- _THE TASK_: Copy out, from the entries below, each line holding the string "tăng".

- _SOURCE DATA_:
☆ ☆ ☆ ☆ ☆ ☆ ☆
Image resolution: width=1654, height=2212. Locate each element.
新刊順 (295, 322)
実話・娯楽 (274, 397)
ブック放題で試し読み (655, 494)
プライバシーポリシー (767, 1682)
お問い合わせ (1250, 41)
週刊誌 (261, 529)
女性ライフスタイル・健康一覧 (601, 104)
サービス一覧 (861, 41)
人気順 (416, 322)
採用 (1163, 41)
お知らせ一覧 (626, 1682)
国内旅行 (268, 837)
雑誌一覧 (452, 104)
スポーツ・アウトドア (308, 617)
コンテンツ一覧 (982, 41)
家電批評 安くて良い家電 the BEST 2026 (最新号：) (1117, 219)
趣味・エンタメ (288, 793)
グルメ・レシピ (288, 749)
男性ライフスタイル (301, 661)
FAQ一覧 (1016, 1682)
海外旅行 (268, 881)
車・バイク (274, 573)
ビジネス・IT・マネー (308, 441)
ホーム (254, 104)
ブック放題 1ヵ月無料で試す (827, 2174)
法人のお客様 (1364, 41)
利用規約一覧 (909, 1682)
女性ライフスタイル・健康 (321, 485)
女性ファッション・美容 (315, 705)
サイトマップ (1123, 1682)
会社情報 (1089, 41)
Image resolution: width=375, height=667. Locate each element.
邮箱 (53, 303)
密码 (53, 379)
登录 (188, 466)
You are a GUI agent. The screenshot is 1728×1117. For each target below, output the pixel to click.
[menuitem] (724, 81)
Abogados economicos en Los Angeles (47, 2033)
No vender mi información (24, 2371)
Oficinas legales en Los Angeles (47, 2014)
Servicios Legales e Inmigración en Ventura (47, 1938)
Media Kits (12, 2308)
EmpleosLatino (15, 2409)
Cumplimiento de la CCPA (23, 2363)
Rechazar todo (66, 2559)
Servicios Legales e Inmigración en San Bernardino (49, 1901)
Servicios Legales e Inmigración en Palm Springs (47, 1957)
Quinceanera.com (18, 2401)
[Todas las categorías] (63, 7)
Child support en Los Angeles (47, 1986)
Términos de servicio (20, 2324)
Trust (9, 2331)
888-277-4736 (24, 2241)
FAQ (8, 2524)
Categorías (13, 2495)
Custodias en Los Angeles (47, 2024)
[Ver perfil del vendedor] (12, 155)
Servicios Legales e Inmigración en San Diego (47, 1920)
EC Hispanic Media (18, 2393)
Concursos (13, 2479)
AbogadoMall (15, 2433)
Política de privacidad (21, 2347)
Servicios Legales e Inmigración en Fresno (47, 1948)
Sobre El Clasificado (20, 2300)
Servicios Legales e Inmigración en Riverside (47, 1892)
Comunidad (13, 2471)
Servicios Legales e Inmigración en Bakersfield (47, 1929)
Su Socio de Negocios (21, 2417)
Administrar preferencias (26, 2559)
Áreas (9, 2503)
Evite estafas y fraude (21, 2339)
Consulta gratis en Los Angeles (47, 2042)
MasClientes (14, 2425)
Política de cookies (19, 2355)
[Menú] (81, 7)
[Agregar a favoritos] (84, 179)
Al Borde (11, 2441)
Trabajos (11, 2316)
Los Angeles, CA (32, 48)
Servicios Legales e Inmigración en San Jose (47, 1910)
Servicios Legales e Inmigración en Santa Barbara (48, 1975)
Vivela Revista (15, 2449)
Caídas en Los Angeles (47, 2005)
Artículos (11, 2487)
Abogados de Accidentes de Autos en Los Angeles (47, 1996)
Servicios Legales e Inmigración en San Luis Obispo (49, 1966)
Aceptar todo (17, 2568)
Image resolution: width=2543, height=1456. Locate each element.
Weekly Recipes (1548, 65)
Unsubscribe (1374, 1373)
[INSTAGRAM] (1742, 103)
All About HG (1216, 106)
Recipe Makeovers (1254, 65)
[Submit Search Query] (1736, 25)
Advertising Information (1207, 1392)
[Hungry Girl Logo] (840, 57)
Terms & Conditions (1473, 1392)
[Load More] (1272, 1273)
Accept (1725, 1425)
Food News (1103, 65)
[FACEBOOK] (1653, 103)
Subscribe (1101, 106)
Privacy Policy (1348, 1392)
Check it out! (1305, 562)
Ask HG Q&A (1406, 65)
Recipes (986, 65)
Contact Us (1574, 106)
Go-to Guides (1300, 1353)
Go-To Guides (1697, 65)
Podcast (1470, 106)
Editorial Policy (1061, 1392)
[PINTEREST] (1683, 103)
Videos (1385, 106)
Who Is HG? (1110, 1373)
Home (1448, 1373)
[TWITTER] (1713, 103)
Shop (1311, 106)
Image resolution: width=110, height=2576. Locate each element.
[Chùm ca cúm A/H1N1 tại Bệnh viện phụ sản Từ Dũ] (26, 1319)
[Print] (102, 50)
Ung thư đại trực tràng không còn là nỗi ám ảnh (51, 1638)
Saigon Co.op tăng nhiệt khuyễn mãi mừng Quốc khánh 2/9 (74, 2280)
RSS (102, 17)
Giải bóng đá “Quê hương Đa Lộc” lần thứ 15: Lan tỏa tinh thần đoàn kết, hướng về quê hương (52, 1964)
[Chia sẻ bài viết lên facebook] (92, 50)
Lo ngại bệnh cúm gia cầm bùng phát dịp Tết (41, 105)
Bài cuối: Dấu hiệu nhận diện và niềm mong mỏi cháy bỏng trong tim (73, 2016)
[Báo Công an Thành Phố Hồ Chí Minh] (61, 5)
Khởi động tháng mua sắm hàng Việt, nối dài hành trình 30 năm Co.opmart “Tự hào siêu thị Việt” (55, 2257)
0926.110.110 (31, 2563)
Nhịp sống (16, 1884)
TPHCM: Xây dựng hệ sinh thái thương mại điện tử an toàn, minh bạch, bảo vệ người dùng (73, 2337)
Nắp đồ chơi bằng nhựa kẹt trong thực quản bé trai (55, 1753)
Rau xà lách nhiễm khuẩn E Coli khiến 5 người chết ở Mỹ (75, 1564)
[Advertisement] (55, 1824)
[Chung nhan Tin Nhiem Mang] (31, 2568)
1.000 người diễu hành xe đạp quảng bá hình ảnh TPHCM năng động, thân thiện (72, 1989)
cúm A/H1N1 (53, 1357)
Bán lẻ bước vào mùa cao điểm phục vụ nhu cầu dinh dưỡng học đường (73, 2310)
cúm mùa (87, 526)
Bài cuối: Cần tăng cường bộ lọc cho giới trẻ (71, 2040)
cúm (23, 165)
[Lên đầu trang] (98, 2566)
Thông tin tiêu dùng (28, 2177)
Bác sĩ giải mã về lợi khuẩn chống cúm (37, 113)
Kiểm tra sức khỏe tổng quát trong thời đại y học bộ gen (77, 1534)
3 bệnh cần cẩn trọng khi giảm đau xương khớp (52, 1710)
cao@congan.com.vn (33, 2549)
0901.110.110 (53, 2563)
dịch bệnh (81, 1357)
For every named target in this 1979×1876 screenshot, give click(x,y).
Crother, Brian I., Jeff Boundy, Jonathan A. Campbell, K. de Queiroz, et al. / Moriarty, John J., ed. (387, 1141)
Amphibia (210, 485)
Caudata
☆ ☆ ☆ ☆ ☆ ☆ ☆
- _THE COMPLETED TASK_:
Saigon Co.op tăng nhiệt khuyễn mãi mừng Quốc khánh 2/9 (74, 2280)
Bài cuối: Cần tăng cường bộ lọc cho giới trẻ (71, 2040)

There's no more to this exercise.